I took her arm and led her to the car, which impressed her just as much as the driver. When we drove off he turned down the Bollywood music blaring from the radio. “Mam Briem, Mam,” he said when we got out on the freeway.
“Eva,” Mother insisted. “For heaven’s sake call me Eva.”
“Eva, Mam? OK. Does EvaMam want to go to the hotel, Mam, or straight to Lowland?”
“Whatever suits you best, dear. I’m up for anything.”
She leaned back and stared out the window. The seats were soft and the view clear through the large, untainted windows that made Mother admire the vehicle even more. “We’ll go to the hotel,” I said, leaning toward the driver. “Mother needs to . . .”
“Nei, nei, nei,” she said slowly but loudly, with her legs stretched out over the backseat. “No special needs, bitte schön, not on my behalf. As if we’re not perfectly fine here in this luxury?” She waved a cigarette over the driver’s head to indicate that she would like to smoke in the car, and within seconds the interior became a version of my past. The acrid smell awoke memories of being carsick in Mother’s friend’s minivan during poorly-air-conditioned road trips.
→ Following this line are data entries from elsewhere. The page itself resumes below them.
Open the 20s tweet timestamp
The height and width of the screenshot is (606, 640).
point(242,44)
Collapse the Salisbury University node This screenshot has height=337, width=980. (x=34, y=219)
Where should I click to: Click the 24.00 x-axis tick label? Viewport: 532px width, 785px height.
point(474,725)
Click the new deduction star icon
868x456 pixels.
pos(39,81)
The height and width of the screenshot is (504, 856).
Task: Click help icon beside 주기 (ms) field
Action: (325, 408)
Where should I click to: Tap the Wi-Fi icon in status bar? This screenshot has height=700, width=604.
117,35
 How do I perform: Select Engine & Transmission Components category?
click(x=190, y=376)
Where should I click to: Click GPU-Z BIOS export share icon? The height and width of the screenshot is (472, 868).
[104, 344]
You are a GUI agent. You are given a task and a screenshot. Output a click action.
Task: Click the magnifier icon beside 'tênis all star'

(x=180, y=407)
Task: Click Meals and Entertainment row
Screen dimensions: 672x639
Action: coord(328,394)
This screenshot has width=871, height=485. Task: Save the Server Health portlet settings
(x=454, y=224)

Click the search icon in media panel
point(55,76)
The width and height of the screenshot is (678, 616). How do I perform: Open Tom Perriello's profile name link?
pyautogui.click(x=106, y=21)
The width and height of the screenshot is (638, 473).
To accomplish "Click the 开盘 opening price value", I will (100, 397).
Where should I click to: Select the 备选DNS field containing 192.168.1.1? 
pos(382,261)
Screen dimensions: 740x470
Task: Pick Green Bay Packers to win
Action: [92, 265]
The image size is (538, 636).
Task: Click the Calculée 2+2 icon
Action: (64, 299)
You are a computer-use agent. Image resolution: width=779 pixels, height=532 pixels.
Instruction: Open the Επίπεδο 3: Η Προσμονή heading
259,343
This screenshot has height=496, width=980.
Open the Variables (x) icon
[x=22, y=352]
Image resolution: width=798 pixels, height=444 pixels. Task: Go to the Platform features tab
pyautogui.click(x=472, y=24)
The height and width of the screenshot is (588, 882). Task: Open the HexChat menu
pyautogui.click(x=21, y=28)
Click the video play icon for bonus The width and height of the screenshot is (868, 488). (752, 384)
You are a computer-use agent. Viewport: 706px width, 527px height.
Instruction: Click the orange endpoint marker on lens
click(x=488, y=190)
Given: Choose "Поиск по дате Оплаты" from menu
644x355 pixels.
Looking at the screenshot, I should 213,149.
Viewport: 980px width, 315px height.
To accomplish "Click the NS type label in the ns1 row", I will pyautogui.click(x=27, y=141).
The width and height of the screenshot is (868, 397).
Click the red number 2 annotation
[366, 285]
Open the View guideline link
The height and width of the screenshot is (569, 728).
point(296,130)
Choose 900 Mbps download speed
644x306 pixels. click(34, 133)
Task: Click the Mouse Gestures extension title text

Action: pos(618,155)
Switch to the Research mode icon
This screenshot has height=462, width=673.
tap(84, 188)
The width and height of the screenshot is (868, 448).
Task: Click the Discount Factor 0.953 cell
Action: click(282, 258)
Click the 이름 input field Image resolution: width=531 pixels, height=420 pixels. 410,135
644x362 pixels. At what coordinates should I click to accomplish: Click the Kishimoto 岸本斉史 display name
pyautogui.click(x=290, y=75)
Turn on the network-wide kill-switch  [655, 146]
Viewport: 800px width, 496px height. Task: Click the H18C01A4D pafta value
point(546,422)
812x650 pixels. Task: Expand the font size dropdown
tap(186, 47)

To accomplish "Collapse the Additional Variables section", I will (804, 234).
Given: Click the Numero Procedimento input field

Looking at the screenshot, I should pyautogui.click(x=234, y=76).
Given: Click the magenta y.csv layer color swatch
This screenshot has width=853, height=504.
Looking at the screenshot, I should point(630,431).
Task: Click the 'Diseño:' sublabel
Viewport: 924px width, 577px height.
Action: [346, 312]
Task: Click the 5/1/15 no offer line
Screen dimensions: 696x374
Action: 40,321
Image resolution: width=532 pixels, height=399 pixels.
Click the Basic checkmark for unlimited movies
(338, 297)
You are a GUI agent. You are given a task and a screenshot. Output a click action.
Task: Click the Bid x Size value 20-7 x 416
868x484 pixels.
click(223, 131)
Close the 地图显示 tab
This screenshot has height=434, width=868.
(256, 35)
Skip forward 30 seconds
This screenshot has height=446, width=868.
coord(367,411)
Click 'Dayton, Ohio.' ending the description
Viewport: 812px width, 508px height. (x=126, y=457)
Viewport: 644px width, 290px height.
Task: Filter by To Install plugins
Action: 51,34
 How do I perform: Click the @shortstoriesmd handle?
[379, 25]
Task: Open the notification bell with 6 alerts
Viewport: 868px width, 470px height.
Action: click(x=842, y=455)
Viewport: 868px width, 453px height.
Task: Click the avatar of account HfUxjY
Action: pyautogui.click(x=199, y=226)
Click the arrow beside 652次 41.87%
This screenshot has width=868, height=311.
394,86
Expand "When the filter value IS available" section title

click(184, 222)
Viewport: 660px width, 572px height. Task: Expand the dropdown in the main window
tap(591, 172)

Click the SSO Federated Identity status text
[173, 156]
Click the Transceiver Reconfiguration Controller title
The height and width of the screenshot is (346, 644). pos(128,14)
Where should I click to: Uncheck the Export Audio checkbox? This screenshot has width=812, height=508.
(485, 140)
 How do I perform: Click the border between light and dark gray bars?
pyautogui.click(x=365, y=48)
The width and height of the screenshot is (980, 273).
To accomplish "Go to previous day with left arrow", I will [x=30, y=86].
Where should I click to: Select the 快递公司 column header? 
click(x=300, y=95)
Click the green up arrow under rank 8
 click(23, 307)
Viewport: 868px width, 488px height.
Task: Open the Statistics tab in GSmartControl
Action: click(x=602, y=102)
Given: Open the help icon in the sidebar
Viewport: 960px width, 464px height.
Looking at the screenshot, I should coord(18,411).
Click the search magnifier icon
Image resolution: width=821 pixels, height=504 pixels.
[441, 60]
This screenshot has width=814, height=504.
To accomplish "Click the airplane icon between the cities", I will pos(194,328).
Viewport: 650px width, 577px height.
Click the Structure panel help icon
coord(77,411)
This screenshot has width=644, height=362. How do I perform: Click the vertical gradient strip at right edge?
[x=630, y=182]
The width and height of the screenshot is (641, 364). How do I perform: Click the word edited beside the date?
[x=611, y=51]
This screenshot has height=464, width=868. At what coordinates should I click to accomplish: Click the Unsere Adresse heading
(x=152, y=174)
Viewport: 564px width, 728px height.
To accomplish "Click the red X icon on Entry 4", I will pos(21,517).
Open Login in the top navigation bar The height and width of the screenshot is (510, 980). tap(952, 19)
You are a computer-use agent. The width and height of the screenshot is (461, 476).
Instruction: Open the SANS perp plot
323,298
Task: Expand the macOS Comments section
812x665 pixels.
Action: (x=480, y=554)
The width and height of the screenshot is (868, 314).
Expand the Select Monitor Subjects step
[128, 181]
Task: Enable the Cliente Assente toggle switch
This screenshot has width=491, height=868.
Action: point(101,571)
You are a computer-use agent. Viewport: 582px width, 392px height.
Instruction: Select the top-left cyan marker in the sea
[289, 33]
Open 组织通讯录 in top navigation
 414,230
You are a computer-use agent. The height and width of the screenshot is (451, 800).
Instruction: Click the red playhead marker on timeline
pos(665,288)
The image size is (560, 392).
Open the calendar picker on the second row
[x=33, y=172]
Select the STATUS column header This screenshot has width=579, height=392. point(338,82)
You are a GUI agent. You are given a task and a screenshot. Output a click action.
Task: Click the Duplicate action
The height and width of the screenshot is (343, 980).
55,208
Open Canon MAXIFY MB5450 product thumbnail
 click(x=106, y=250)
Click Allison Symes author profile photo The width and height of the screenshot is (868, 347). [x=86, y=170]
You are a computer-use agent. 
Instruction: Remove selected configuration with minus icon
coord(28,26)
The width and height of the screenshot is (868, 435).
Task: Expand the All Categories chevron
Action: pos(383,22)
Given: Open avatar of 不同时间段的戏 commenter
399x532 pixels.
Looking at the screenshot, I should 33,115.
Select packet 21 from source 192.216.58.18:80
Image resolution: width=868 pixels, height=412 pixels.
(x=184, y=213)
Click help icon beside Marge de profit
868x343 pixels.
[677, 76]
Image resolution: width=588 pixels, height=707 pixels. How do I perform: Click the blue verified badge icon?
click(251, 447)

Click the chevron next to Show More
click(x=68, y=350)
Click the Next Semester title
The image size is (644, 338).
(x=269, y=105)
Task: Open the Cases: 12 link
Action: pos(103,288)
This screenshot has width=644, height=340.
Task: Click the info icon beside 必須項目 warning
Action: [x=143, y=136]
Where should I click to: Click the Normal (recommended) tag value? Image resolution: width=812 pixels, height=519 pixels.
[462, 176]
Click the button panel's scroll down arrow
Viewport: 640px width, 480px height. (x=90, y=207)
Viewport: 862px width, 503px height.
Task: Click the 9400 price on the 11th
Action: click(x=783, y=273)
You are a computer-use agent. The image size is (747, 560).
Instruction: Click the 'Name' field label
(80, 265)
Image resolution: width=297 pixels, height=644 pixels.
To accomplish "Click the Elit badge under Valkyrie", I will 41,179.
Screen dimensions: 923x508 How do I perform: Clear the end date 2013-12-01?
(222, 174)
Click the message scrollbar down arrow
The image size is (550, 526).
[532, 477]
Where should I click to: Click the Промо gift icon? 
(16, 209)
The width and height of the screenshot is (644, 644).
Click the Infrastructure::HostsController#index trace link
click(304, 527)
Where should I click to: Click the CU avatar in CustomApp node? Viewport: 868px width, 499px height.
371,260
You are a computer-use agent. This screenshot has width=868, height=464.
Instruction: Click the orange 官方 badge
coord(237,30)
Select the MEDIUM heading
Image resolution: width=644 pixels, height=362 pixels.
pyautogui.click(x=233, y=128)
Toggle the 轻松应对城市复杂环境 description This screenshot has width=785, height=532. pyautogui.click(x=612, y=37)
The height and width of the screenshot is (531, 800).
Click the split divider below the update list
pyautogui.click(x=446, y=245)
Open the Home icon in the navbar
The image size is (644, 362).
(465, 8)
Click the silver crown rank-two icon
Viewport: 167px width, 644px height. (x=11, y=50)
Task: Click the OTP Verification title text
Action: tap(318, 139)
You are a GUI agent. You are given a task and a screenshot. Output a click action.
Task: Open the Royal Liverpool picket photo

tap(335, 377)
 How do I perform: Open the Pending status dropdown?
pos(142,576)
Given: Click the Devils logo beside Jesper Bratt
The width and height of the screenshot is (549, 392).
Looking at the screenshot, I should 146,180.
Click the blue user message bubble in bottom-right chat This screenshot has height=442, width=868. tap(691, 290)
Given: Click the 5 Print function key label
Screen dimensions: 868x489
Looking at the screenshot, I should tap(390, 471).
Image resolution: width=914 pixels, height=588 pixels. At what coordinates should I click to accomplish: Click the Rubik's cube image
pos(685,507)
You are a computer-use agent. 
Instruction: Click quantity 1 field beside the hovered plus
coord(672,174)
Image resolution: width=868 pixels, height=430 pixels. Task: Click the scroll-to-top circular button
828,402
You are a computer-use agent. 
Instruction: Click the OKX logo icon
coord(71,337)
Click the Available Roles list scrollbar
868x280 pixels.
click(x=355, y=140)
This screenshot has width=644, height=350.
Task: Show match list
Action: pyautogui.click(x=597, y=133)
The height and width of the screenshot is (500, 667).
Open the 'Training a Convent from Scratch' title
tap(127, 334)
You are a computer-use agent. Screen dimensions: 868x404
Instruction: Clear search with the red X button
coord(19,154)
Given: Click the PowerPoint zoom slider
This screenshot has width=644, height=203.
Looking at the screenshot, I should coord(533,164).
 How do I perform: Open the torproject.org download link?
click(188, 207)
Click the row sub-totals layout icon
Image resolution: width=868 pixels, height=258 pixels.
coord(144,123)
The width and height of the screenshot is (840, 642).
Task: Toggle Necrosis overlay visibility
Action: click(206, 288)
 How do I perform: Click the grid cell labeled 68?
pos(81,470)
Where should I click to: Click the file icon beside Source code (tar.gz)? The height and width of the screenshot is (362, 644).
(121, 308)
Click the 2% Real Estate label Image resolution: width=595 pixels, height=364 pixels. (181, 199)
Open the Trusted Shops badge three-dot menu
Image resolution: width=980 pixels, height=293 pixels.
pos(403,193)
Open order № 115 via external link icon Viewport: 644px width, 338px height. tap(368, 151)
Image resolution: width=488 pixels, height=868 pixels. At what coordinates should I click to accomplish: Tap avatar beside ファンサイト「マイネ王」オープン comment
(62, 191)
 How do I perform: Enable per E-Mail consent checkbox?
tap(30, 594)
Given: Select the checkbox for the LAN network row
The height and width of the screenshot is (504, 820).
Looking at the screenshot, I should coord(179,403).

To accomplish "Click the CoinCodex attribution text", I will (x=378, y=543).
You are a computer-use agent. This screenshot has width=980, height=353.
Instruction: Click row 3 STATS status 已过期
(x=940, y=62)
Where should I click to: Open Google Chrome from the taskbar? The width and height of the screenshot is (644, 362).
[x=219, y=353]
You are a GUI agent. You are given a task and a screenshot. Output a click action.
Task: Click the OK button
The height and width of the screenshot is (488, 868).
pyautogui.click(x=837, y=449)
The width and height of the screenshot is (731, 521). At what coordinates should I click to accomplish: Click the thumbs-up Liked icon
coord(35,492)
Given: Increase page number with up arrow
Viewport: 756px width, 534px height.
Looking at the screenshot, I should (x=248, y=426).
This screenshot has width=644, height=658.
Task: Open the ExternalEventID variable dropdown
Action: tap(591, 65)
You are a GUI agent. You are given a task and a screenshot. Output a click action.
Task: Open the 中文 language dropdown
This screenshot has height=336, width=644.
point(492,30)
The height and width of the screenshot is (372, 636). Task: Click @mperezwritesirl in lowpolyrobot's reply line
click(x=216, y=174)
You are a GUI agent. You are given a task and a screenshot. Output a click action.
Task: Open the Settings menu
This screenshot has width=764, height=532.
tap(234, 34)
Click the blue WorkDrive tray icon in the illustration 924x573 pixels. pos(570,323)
I rolled down my window and breathed in Holland. Mother was in her own world so when I pulled my head back into the car I felt duty-bound to strike up a conversation with the driver and asked about the car.
“It’s an Ambassador, sir. Indian car. 1800 ISZ.”
“Oh? I didn’t know you could get them here.”
“I brought it with me from Nainital, sir. That is my town in India.”